Everyone who reads has, I'm sure, a cadre of authors they get hooked on when young, and who in time turn out to be valuable not because of what they wrote but because of how you learned to outgrow them. Not in the sense of a Dr. Seuss book being baby stuff (and let's face it, Geisel was writing for all ages, not just the playpen set), but in the sense of an author with a worldview that is more arrested development than substance. They are what I call "passionate mediocrities" — people who may have great technical skill or some great, thumping ambition at work, but it's all in the service of a sense of life that is minimally nuanced.
Exhibit A: William S. Burroughs. By some insane stroke of looking-the-other-way, a copy of Naked Lunch ended up in my high school library (it was yanked from the shelf when someone in authority actually bothered to read the thing; I found another copy in the town's public library, ho ho). I'd first heard of it by way of David Cronenberg musing about filming the book in an interview, and figured if someone of Cronenberg's caliber took it seriously, it was Some Serious Business, now, wasn't it?
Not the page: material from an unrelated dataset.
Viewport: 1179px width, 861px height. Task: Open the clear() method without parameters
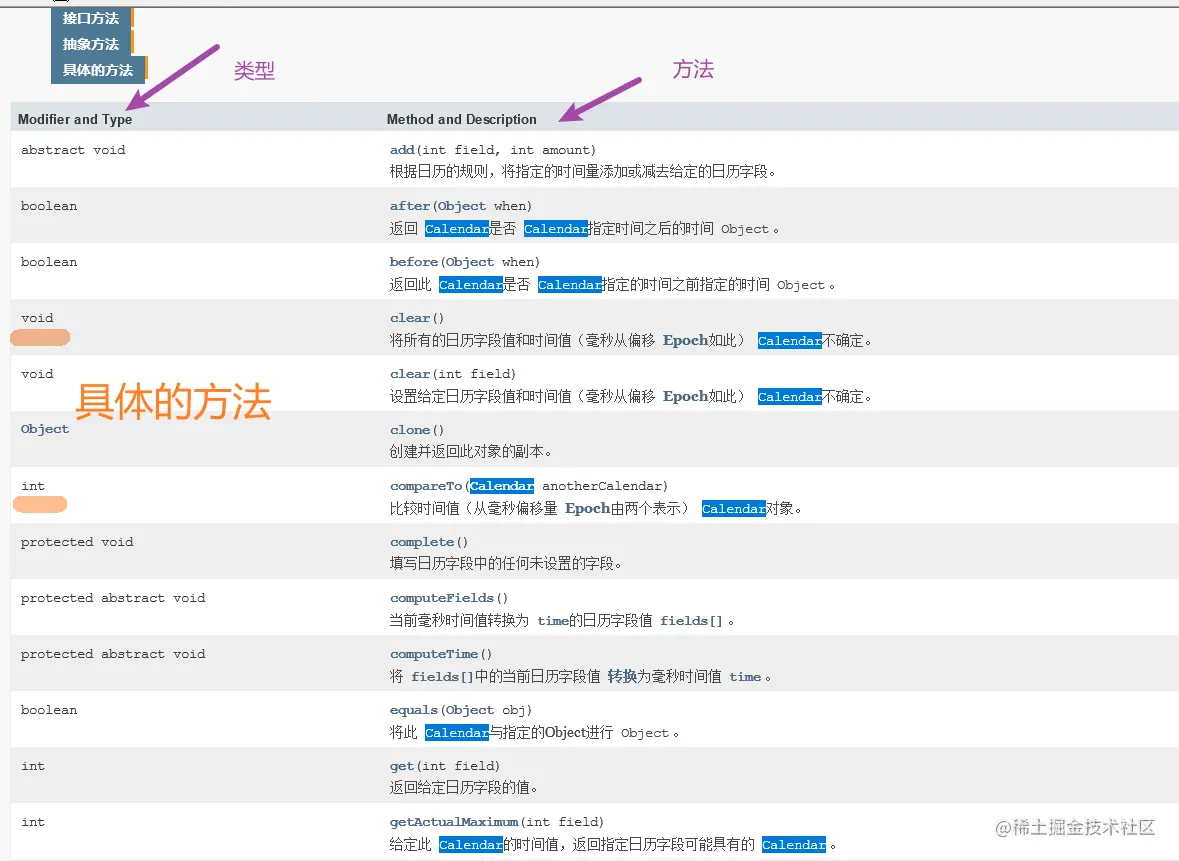tap(409, 318)
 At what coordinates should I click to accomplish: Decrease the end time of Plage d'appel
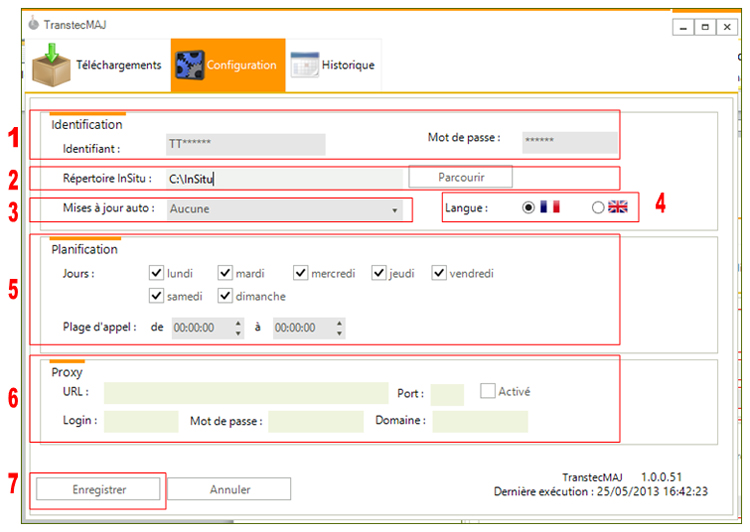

Throughout college and for some time after, I was a Burroughs fan and completist. At one point I owned just about every book that he'd had in print short of the impossible-to-find stuff like Ali's Smile/Naked Scientology. Today, I don't own any of them. No dramatic exit from his fold took place on my part; it was more like a slow drift out to sea. By the time Burroughs died, I was already of the opinion that he'd produced only a handful of genuinely interesting and worthwhile books in his career; the dross-to-diamonds ratio was dismayingly low for someone who'd acquired Grand Old Man status.
In all truth I'm not sure that's Bill's fault; that just seems to be the career arc many authors who reach cult status are condemned to trace. The nadir of such things is the sort of reputational enforcement Tibor Fischer once described in relation to Martin Amis's career: you start by being unpublished no matter how good you are, and you end up being published no matter how bad you are.
But in Bill's specific case, the problem was, again, not any one thing. It was the way everything about his work that had seemed incendiary and oracular and revelatory had become less and less so with each successive book. It was also the way my own worldview had evolved. I'd grown less interested in the idea of cultivating mystic aspects of personality as a repudiation of the worst aspects of modern society. Something like that might work on the individual level (e.g., Bill's own case), but it didn't scale — not even to one other person. Bill was a gifted verbal sorcerer, but his powers were in the service of a worldview I found more colorful than constructive. It was a nice place to visit, but I didn't really want to live there, let alone build a house and start a family.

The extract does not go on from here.